TRENTON – A bill to restrict the use of electronic smoking devices, sometimes referred to as “e-cigarrettes,” was approved 6-0 Monday by the Senate Health, Human Services and Senior Citizens Committee.
The bill, a Senate committee substitute for (S3053/S3054), would expand the definition of “smoking” to include e-cigarettes. It would define smoking as the burning or inhaling of tobacco or any other matter than can be smoked or inhaled, or the inhaling of smoke or vapor from an electronic smoking device. This would allow provisions of the “New Jersey Smoke Free Air Act,” which ban smoking in public places or the sale of smoking products to minors, to apply to the electronic smoking devices.
The bill is sponsored by state senators Bob Gordon (D-Bergen) and Sen. Joseph Vitale (D-Middlesex).
“E-cigarettes are stainless steel tubes designed to look like real cigarettes,” Gordon said. “They have a glowing tip and contain nicotine like a cigarette. When a user puffs on it, a computer-aided sensor activates a heating element that vaporizes a solution, which usually contains nicotine, in the mouthpiece.”
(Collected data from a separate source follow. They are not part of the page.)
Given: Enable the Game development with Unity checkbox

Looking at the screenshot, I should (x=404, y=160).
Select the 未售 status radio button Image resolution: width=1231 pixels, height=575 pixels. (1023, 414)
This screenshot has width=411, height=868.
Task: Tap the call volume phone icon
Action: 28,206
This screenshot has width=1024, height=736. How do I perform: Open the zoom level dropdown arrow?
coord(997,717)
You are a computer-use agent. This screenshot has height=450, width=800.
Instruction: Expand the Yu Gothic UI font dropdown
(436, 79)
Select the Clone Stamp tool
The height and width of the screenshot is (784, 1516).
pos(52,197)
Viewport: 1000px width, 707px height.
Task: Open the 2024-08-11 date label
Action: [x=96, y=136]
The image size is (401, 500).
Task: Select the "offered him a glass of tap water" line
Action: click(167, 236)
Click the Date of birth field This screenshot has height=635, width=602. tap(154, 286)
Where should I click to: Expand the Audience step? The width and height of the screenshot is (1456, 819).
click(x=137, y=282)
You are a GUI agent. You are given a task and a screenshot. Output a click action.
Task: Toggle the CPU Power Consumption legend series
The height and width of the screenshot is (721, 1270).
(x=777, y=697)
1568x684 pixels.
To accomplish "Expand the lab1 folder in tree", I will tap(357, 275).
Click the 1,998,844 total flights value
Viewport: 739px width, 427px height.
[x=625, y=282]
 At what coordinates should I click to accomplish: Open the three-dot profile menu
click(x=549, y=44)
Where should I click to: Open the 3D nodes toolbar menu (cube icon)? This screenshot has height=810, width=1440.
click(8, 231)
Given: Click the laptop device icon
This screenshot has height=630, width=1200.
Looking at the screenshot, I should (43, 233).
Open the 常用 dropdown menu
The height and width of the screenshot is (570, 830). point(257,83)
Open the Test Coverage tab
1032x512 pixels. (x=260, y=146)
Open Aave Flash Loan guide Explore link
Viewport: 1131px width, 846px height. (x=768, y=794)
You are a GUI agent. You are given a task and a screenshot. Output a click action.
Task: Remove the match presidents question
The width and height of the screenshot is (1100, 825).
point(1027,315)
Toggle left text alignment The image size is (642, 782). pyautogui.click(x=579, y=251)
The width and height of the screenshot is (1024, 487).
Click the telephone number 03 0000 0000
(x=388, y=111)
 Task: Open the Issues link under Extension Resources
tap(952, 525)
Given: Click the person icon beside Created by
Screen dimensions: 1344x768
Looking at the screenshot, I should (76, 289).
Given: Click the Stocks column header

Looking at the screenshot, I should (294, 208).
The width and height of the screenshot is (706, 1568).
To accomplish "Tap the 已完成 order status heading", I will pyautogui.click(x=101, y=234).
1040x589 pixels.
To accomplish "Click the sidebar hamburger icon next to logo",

The heated solution produces a mist, which comes in flavors like chocolate or cherry and can be inhaled. A light-emitting diode at the end of the tube simulates the glow of burning tobacco. The device is powered by a rechargeable lithium-ion battery.
“The battery warms the liquid nicotine and propylene glycol from a replaceable plastic cartridge when a person inhales the device,” Vitale said. “Propylene glycol, which is used in antifreeze, is the liquid that vaporizes when a person exhales and produces a mist that is nearly identical in appearance to tobacco smoke. According to a 2009 statement by Health Canada, the Canadian federal government agency with regulatory jurisdiction over health issues, inhaling propylene glycol is a known irritant.”
The “New Jersey Smoke Free Air Act” already prohibits the smoking of a cigar, cigarette, pipe or any other matter or substance which contains tobacco or any other matter that can be smoked in indoor public places and workplaces.
“Our bill would define an electronic smoking device to mean an electronic device that can be used to deliver nicotine or other substances to the person inhaling from the device, including an electronic cigarette, cigar, cigarillo, or pipe,” Gordon said.
The federal Food and Drug Administration (FDA) has refused entry to shipments of e-cigarettes coming into this country on the grounds that these are unapproved drug device products; however, these devices have made their way into this country and are sold online and in some shopping mall kiosks.
Under the bill, the penalties that currently apply to a person who smokes tobacco in an indoor public place or workplace would apply to a person who uses an e-cigarette: a fine of not less than $250 for the first offense, $500 for the second offense and $1,000 for each subsequent offense.
U.S. Senator Frank Lautenberg (D-N.J.) has called for the federal Food and Drug Administration to remove e-cigarettes from the market. The ban on e-cigarettes is also supported by The American Cancer Society Cancer Action Network, the American Heart Association, the American Lung Association and the Campaign for Tobacco-Free Kids.